─── GIVEN RECORDS

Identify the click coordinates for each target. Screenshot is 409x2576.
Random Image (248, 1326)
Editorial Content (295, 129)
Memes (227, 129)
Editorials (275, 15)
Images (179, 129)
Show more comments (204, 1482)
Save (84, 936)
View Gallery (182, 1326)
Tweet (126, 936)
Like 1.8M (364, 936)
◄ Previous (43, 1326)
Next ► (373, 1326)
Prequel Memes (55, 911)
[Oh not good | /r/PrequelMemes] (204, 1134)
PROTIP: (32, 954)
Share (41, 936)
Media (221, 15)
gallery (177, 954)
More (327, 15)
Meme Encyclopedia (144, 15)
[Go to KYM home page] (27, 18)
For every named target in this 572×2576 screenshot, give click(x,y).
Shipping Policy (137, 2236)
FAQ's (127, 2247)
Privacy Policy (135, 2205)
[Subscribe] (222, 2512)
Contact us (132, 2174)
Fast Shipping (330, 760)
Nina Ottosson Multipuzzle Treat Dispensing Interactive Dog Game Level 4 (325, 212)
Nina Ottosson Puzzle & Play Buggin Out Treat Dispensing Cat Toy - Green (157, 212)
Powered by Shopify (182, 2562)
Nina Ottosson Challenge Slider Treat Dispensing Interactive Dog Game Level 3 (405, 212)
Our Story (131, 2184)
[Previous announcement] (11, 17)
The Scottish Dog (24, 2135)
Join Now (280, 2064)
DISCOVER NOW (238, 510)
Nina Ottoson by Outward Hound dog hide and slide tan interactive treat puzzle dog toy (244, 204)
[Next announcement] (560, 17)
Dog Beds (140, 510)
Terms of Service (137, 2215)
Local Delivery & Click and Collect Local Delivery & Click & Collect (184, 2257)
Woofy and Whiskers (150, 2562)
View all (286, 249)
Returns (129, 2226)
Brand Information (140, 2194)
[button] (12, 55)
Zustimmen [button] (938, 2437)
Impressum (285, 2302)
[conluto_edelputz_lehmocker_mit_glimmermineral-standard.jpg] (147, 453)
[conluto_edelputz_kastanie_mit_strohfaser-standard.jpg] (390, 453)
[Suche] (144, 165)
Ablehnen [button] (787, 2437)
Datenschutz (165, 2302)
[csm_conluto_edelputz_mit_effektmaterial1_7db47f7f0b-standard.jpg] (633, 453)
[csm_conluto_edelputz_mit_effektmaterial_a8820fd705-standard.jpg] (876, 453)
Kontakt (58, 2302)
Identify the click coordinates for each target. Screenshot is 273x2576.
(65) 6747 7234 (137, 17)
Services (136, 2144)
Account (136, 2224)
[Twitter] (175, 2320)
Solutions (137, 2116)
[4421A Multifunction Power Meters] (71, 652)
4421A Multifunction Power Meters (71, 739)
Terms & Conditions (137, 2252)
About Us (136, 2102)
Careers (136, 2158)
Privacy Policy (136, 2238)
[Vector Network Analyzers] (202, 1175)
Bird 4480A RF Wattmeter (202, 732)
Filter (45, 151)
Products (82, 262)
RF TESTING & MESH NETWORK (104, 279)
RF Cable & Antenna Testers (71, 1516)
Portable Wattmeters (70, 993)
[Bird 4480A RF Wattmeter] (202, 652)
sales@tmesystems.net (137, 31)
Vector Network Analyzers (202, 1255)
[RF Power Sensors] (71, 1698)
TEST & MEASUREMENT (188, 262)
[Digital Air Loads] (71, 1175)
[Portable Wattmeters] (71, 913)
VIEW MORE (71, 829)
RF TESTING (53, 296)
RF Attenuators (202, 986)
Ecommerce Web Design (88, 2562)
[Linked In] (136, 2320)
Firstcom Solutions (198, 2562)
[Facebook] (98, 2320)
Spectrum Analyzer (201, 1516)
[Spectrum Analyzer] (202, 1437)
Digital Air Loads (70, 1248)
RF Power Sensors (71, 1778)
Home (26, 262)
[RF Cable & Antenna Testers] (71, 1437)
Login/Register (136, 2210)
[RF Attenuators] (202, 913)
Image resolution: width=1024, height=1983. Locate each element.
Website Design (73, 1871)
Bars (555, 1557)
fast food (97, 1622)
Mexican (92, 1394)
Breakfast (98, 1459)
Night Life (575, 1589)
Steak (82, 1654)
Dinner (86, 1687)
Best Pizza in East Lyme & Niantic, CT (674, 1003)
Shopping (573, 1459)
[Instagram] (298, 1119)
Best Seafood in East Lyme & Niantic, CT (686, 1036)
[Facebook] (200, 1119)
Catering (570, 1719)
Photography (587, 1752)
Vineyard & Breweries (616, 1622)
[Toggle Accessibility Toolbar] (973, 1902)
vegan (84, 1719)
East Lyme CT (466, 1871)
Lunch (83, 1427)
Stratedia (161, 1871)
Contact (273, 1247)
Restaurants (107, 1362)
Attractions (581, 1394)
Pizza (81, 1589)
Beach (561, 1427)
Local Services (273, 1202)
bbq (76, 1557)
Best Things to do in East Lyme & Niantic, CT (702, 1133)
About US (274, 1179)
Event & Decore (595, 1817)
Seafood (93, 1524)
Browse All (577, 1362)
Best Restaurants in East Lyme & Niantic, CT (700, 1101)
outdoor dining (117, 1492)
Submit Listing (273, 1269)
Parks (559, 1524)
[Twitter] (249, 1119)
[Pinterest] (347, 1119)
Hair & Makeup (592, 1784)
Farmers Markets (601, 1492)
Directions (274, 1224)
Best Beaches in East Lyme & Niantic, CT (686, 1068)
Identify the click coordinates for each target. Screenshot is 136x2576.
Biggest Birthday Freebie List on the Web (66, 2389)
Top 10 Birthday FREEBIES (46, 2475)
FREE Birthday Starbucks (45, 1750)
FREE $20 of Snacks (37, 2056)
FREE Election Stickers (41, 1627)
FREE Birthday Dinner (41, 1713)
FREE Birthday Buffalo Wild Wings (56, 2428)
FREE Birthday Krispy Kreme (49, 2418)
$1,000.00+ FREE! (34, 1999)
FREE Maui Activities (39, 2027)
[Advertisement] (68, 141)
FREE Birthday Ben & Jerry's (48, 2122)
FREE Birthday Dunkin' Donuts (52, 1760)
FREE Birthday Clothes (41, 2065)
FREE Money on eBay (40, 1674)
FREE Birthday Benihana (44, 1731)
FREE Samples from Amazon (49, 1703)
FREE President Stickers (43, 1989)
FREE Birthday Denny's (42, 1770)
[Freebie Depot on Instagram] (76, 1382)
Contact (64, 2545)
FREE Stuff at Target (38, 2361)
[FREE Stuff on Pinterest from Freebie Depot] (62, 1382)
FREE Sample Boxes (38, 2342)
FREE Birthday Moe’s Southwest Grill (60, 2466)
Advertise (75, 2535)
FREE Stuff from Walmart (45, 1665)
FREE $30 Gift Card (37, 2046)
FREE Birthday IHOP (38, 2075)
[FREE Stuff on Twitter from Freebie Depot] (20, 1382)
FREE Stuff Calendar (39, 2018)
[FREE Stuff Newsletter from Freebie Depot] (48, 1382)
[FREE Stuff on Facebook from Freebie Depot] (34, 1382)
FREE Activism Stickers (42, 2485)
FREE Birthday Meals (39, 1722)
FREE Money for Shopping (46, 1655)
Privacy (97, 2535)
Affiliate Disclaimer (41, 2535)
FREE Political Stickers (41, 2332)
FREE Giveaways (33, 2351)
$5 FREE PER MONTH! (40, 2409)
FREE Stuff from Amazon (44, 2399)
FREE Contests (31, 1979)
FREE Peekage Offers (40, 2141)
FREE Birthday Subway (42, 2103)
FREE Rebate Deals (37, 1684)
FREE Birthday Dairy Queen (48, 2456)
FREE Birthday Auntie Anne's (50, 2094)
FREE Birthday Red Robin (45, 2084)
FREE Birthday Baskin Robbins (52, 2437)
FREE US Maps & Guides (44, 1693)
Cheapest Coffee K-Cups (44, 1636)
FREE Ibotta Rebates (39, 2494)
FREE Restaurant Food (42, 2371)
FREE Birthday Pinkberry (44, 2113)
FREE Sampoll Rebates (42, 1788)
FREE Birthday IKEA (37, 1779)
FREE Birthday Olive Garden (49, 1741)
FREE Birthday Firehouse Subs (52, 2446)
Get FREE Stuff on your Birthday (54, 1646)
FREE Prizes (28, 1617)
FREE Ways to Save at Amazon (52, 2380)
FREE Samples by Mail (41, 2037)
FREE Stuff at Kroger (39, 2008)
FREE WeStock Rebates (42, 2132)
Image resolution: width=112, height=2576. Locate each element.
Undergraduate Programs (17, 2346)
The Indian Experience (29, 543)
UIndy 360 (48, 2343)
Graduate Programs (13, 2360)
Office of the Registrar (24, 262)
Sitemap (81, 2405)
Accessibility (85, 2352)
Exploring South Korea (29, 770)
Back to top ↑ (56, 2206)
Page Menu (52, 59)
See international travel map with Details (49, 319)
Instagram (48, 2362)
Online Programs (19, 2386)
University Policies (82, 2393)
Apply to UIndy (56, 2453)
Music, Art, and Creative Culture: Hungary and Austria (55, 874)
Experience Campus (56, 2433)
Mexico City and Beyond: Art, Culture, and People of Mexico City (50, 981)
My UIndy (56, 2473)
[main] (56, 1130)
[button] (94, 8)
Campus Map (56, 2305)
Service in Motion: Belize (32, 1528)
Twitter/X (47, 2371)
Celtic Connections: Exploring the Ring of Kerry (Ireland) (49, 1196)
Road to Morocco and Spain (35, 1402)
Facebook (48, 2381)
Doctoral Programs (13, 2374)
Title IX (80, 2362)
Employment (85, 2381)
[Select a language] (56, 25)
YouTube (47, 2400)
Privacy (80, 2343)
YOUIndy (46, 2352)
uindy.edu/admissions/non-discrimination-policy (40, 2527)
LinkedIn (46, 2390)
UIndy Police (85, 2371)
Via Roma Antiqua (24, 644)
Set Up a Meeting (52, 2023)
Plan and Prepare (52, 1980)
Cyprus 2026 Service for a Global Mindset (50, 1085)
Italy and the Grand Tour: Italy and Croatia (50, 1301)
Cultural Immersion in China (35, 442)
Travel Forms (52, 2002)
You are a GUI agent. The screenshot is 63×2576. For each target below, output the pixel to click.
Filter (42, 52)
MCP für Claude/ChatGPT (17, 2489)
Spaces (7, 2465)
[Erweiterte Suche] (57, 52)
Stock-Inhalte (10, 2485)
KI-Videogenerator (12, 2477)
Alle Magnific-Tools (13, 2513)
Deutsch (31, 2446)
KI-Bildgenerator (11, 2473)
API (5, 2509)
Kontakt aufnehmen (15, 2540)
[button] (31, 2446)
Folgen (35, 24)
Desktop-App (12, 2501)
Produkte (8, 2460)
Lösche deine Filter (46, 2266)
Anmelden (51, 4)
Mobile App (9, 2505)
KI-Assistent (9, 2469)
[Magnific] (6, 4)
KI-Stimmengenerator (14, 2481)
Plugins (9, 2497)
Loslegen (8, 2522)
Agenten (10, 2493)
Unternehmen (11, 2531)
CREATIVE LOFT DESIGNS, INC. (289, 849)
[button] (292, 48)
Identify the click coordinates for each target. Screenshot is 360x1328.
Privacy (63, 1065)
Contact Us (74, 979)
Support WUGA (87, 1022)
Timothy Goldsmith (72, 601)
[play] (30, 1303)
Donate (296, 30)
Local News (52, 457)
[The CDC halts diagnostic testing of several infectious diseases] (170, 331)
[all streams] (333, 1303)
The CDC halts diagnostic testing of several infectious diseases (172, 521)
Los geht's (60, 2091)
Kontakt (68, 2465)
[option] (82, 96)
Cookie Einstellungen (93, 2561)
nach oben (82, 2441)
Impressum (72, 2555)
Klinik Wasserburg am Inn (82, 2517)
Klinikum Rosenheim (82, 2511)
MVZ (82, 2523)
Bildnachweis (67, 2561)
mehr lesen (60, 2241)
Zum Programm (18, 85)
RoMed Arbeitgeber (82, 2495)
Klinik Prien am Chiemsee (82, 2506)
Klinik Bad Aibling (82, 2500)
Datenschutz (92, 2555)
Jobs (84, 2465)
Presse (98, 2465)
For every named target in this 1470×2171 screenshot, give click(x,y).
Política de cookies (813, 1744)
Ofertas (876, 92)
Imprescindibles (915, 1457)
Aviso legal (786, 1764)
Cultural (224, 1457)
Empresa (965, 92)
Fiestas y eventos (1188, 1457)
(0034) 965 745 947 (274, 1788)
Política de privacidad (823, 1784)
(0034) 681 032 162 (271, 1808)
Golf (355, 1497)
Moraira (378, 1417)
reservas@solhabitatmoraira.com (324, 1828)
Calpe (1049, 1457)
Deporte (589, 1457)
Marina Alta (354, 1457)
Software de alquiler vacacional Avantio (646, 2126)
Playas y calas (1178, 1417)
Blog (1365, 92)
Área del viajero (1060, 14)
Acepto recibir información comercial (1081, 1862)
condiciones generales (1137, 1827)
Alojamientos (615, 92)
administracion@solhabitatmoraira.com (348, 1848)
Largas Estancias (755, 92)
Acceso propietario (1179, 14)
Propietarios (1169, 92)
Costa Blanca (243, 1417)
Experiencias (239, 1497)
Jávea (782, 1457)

──────

**BRIEF**:
The answer must be every line of the data that holds the word "Rebates".

**YOUR SOLUTION**:
FREE Ibotta Rebates (39, 2494)
FREE Sampoll Rebates (42, 1788)
FREE WeStock Rebates (42, 2132)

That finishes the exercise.